HOW TO COMPLETE THIS TASK
Copy the entries exactly. Their pictures do not belong in the copy.

DATA SUPPLIED

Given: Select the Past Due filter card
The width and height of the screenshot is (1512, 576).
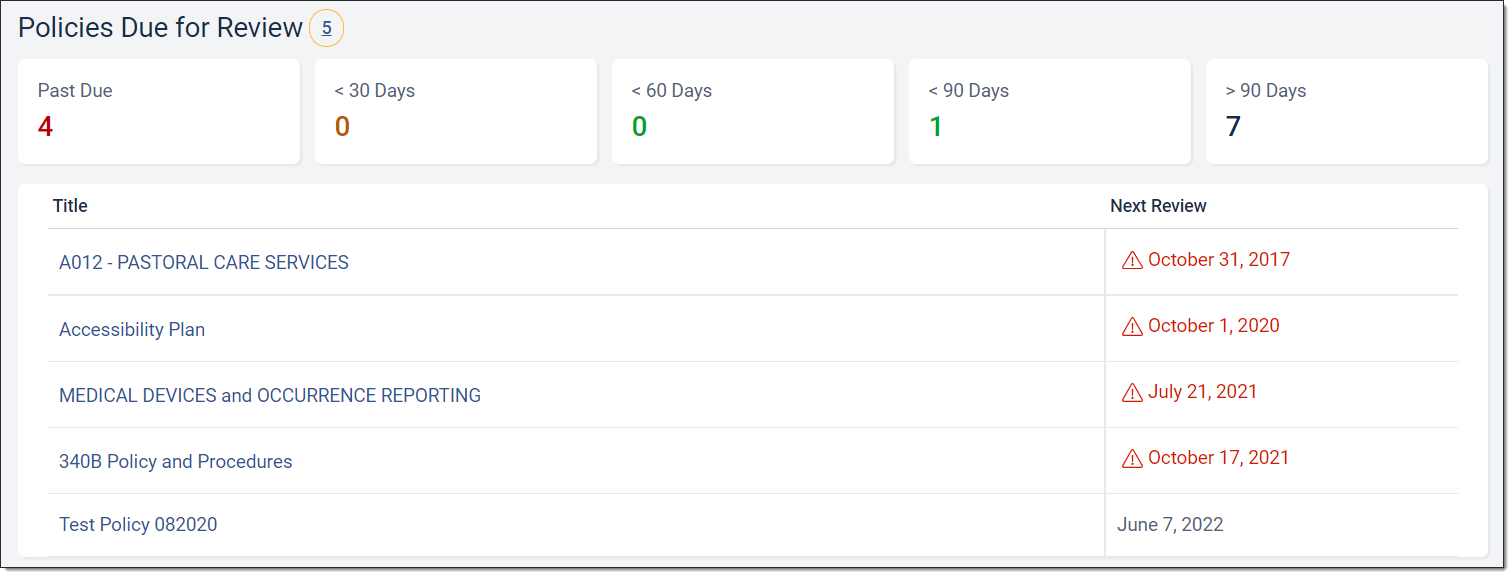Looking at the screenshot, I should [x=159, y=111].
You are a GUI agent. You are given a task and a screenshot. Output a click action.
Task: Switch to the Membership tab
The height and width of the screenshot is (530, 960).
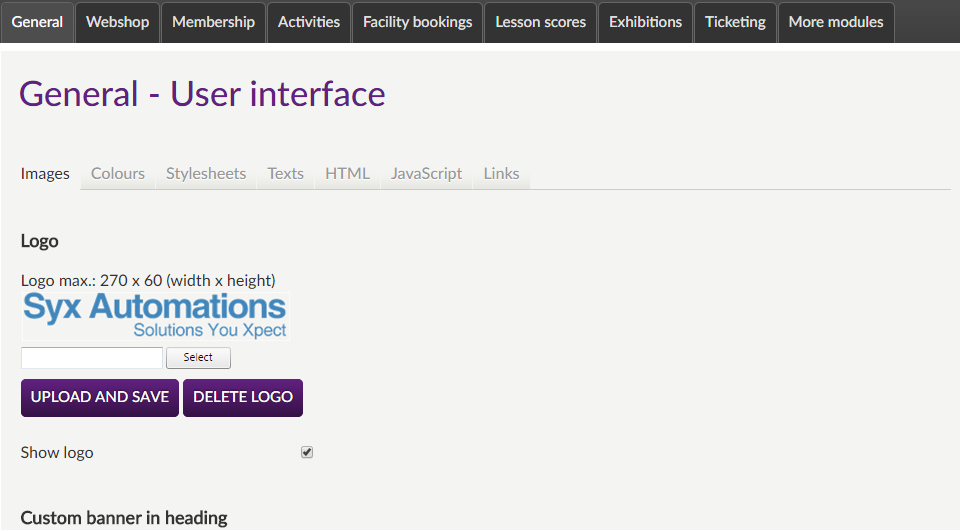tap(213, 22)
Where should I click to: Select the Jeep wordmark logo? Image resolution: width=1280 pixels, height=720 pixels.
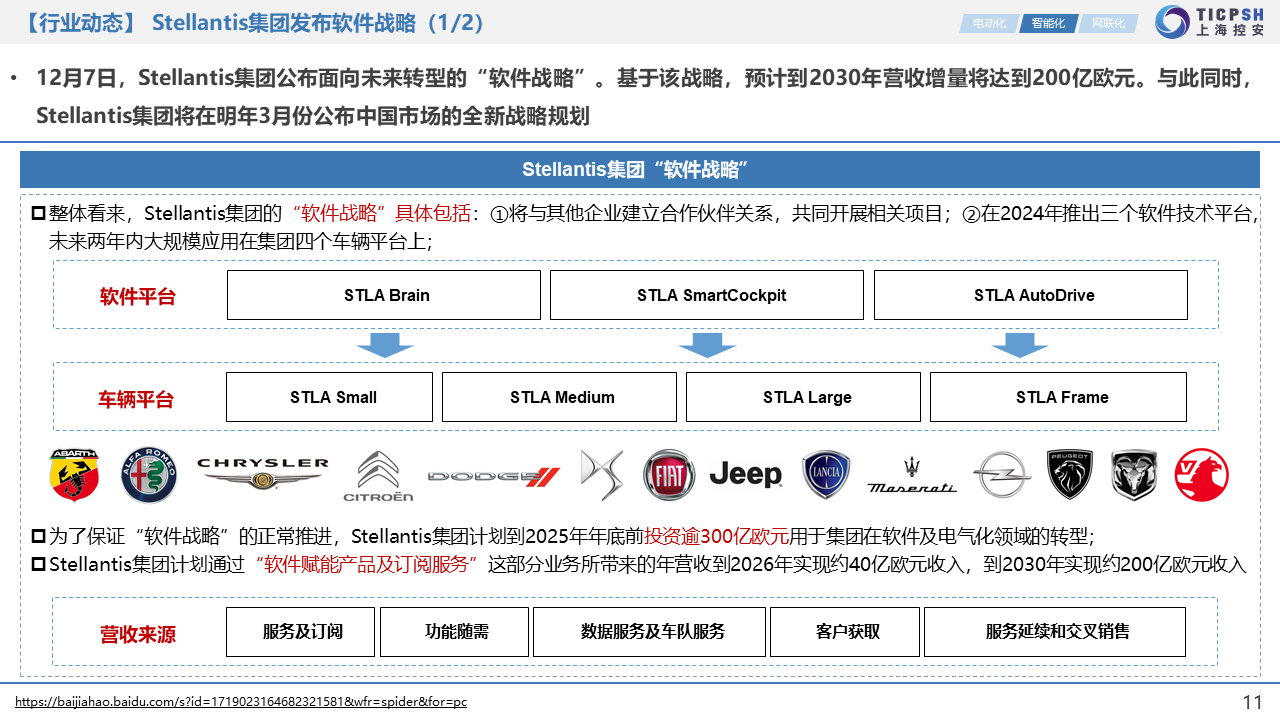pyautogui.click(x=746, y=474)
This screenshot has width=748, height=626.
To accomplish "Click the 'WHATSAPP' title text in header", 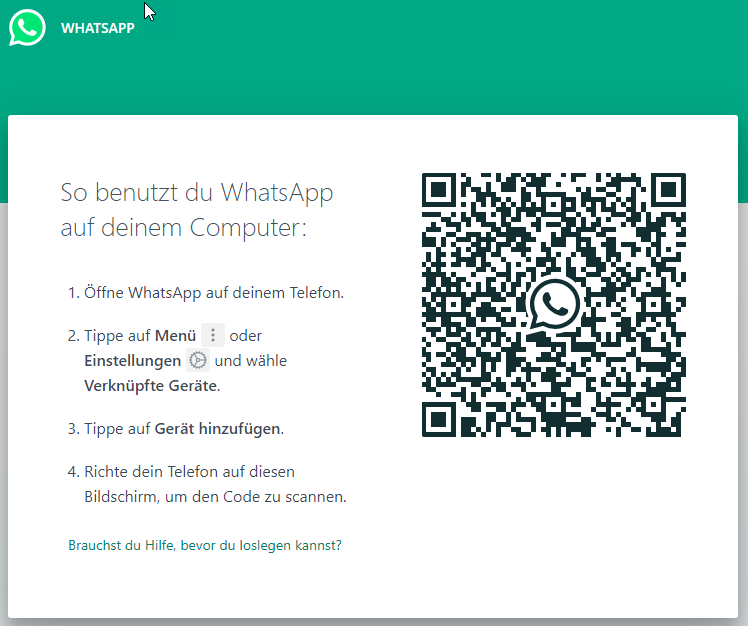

ANSWER
Given: Select the Past Due filter card
The width and height of the screenshot is (1512, 576).
Looking at the screenshot, I should [x=159, y=111].
You are a GUI agent. You are given a task and a screenshot. Output a click action.
Task: Switch to the Membership tab
The height and width of the screenshot is (530, 960).
tap(213, 22)
Where should I click to: Select the Jeep wordmark logo? Image resolution: width=1280 pixels, height=720 pixels.
pyautogui.click(x=746, y=474)
This screenshot has width=748, height=626.
To accomplish "Click the 'WHATSAPP' title text in header", 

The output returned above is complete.